[Start of section]
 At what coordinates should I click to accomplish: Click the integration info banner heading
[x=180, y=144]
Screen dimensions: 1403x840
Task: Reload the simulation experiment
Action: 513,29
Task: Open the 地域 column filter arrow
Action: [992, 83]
[End of section]
#### Exercise details
Copy each entry exactly, leaving every line as it is.

#### Task solution
 At what coordinates should I click to accomplish: Click the integration info banner heading
[x=180, y=144]
Screen dimensions: 1403x840
Task: Reload the simulation experiment
Action: 513,29
Task: Open the 地域 column filter arrow
Action: [992, 83]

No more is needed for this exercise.